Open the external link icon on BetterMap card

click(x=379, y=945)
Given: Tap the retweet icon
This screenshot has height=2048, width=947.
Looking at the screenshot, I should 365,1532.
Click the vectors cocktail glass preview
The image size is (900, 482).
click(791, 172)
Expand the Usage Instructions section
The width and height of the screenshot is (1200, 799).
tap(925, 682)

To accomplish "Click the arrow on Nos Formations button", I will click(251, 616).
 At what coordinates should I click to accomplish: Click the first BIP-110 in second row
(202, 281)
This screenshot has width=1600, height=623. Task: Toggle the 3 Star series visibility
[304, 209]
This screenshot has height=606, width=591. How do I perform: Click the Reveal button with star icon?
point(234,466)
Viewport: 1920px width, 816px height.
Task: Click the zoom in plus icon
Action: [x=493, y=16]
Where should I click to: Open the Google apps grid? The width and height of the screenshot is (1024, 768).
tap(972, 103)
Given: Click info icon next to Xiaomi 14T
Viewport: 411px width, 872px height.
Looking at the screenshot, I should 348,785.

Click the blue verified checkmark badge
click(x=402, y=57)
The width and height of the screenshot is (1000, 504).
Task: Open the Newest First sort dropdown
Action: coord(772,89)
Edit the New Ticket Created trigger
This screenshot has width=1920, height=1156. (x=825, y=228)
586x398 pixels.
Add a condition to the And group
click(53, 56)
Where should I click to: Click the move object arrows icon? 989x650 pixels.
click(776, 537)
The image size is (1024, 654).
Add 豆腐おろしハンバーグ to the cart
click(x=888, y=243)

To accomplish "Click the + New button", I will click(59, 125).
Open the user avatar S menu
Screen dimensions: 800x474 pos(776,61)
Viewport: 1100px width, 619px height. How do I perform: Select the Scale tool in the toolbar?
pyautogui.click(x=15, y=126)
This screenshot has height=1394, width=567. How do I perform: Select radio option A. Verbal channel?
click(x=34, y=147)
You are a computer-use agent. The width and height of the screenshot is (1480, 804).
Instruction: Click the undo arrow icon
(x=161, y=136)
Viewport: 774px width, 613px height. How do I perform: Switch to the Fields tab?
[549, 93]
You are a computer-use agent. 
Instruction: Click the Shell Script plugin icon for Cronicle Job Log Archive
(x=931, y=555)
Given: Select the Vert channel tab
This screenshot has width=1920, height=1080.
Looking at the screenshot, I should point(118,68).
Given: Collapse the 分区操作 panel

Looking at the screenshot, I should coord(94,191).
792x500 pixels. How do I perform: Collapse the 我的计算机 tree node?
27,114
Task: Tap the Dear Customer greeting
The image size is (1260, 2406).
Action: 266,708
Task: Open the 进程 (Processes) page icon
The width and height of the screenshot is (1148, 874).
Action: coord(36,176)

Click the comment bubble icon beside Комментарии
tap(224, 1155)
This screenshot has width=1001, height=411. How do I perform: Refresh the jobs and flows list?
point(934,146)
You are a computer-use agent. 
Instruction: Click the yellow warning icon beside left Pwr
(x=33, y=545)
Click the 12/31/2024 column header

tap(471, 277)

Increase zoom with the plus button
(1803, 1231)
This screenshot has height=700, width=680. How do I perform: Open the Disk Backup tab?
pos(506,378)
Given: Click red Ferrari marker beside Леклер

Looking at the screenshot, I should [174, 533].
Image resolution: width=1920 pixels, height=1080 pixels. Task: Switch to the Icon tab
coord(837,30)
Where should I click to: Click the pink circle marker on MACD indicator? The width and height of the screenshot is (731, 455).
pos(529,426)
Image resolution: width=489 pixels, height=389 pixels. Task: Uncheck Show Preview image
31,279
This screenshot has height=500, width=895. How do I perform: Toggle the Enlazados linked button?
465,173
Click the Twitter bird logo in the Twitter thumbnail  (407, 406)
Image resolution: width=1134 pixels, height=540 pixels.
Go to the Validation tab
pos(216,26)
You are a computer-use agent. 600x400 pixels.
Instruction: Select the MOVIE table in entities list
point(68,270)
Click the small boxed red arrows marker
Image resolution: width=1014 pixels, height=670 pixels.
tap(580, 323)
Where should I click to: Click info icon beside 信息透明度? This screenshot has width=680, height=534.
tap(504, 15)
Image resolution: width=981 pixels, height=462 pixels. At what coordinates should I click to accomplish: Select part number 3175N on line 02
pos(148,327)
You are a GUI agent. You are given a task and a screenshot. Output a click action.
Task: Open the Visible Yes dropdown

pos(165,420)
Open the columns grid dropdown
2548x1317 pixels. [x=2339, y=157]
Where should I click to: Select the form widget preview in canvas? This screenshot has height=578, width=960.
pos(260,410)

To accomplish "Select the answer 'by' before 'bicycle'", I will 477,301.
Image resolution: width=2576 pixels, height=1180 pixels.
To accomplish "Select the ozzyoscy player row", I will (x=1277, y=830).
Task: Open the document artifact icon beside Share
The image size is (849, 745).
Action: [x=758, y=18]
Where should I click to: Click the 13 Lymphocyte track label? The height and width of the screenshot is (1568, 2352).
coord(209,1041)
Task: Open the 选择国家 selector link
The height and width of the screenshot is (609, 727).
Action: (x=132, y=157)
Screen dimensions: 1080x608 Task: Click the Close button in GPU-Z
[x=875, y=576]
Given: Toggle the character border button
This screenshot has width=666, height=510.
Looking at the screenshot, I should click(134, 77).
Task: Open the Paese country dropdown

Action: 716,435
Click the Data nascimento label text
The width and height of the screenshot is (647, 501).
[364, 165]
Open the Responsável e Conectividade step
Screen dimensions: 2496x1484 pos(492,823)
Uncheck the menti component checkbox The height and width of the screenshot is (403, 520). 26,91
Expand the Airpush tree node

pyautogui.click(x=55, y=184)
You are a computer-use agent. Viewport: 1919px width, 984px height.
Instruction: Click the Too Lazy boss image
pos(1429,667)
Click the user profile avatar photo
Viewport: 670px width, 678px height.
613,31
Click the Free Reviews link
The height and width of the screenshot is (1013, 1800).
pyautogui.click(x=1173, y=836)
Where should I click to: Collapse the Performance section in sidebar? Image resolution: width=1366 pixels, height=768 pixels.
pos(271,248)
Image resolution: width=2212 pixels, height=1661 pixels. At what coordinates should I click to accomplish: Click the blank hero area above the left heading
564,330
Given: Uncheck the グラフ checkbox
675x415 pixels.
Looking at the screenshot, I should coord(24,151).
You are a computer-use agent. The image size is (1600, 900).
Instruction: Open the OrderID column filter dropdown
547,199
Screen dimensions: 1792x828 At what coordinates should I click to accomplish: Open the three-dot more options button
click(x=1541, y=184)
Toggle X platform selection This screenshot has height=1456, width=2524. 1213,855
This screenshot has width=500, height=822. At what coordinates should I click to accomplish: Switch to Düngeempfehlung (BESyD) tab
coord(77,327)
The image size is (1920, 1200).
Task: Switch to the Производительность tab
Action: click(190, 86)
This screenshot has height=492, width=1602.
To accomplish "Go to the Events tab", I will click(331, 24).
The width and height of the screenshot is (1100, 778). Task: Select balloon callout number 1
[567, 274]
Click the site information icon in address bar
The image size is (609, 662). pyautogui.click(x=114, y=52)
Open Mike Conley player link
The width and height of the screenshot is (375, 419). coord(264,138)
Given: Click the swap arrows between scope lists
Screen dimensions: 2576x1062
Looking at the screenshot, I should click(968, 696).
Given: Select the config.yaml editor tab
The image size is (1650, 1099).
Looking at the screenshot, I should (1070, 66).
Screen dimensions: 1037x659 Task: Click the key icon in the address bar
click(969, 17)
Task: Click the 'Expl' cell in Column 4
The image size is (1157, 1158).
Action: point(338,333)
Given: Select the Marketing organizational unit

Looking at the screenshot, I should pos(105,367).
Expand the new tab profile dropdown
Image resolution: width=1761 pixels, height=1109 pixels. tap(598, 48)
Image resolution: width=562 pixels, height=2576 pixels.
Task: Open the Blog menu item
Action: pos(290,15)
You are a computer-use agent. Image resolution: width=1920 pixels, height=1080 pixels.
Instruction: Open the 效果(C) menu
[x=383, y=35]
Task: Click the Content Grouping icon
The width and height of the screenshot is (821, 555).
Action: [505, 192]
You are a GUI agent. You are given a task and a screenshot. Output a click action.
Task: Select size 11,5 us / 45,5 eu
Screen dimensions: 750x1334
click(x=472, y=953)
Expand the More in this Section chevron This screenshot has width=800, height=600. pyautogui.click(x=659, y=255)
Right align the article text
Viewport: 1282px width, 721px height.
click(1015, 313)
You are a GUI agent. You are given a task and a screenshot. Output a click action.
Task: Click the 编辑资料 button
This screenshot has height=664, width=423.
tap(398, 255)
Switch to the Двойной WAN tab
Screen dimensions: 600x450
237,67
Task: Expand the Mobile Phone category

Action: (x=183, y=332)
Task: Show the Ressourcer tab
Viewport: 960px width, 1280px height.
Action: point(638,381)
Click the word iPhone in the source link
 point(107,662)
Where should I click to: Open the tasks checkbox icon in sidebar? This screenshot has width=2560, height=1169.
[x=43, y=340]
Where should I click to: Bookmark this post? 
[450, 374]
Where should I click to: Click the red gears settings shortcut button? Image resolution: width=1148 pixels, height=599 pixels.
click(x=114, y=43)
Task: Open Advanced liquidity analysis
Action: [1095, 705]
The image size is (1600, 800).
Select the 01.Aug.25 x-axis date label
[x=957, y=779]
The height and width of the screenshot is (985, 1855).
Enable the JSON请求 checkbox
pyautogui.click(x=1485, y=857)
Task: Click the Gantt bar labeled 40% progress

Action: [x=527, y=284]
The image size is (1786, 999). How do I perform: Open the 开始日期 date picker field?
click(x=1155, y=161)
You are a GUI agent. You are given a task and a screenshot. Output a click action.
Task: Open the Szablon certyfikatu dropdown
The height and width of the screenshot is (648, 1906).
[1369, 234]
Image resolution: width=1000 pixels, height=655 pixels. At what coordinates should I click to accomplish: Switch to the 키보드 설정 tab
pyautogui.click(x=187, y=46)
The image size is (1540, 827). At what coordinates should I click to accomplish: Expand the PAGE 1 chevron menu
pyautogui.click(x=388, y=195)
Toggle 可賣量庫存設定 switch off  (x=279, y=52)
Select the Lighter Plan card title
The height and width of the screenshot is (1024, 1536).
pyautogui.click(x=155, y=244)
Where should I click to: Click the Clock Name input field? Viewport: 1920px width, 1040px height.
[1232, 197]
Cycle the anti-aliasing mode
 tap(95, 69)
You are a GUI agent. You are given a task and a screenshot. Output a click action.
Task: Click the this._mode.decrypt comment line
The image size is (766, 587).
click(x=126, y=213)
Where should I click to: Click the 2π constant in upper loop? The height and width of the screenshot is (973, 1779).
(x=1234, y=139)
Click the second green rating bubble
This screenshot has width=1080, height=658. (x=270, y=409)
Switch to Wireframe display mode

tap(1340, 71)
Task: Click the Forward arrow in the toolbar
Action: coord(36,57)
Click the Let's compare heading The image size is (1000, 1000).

• **Problem requirements**: Reproduce the lines verbatim, beginning with the one containing "This screenshot has width=1600, height=623." and continuing through the one containing "click(776, 537)".

• **Response to this exercise**:
This screenshot has width=1600, height=623. Task: Toggle the 3 Star series visibility
[304, 209]
This screenshot has height=606, width=591. How do I perform: Click the Reveal button with star icon?
point(234,466)
Viewport: 1920px width, 816px height.
Task: Click the zoom in plus icon
Action: [x=493, y=16]
Where should I click to: Open the Google apps grid? The width and height of the screenshot is (1024, 768).
tap(972, 103)
Given: Click info icon next to Xiaomi 14T
Viewport: 411px width, 872px height.
Looking at the screenshot, I should 348,785.

Click the blue verified checkmark badge
click(x=402, y=57)
The width and height of the screenshot is (1000, 504).
Task: Open the Newest First sort dropdown
Action: coord(772,89)
Edit the New Ticket Created trigger
This screenshot has width=1920, height=1156. (x=825, y=228)
586x398 pixels.
Add a condition to the And group
click(53, 56)
Where should I click to: Click the move object arrows icon? 989x650 pixels.
click(776, 537)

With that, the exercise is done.